Are Brown representable functors determined by restriction to finite complexes? Assume two $CW$ complexes $X,Y$ give two functors $h_X=[-,X], h_Y=[-,Y]$ on the homotopy category of $CW$ complexes whose restrictions to the full subcategory of finite $CW$ complexes are naturally equivalent. Does this imply that the two functors are naturally equivalent (i.e. that X, Y are homotopy equivalent)? 
 A: The answer depends on which category of CW-complexes you have in mind. It is true in the category of based connected CW-complexes simply by the Whitehead's Theorem.
EDIT: The concern raised by Matthias in the comment above is addressed in Brown's paper (Theorem 2.8 of Abstract Homotopy Theory).

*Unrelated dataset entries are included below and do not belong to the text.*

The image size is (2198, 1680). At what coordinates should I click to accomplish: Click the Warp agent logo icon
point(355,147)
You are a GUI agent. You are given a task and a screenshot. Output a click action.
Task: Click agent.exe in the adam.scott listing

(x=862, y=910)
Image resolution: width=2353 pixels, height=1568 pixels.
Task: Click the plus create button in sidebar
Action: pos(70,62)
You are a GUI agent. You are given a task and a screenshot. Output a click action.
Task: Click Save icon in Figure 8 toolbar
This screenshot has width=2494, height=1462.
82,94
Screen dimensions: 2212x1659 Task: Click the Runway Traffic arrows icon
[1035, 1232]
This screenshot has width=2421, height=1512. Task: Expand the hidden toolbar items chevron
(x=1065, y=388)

This is only proven in the based case, but even if it works in the unbased case too, then the following still applies.
However, dropping any of these assumptions makes the answer negative. In fact, Heller proves in Corollary 2.3 of On the representability of homotopy functors that there is no set of CW-complexes such that functors represented by them detect weak equivalences.
(This is closely related to the failure of Brown's representability in the unbased case, discussed here based on another paper by Freyd and Heller.)
In particular, finite CW-complexes do not suffice since a map inducing bijections on homotopy classes of maps out of CW-complexes might not be a $\pi_1$-isomorphism. In general, it will only induce a bijection on conjugacy classes of $\pi_1$s. On the other hand, this answer shows that this works for maps between CW-complexes with finitely generated fundamental groups.